● **What you need to do**
Among the entries below, only the lines from the one with "This screenshot has width=1397, height=637." through the one with "the Places to" are to be retyped, exactly and without pictures.

● **Source data**
-*-

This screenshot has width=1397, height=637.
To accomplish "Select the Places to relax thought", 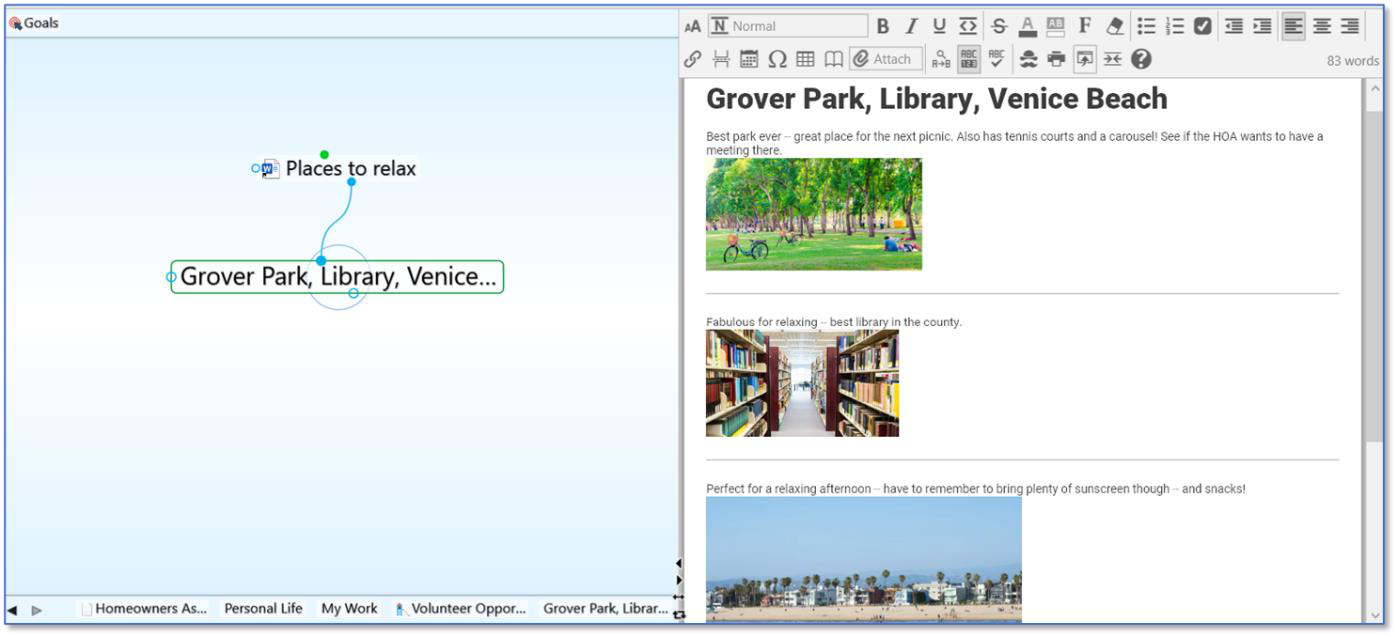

-*-

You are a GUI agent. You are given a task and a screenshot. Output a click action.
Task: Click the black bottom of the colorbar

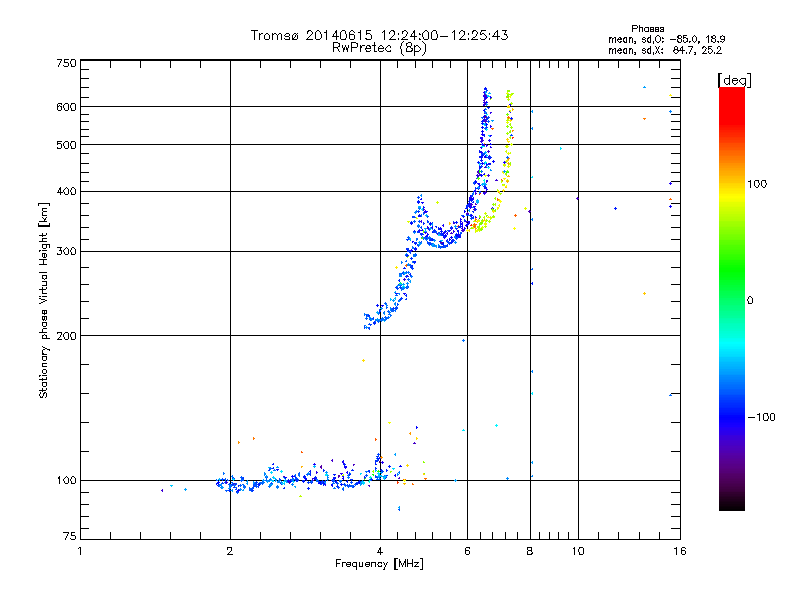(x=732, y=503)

-*-

● **Response box**
This screenshot has width=1397, height=637.
To accomplish "Select the Places to relax thought", 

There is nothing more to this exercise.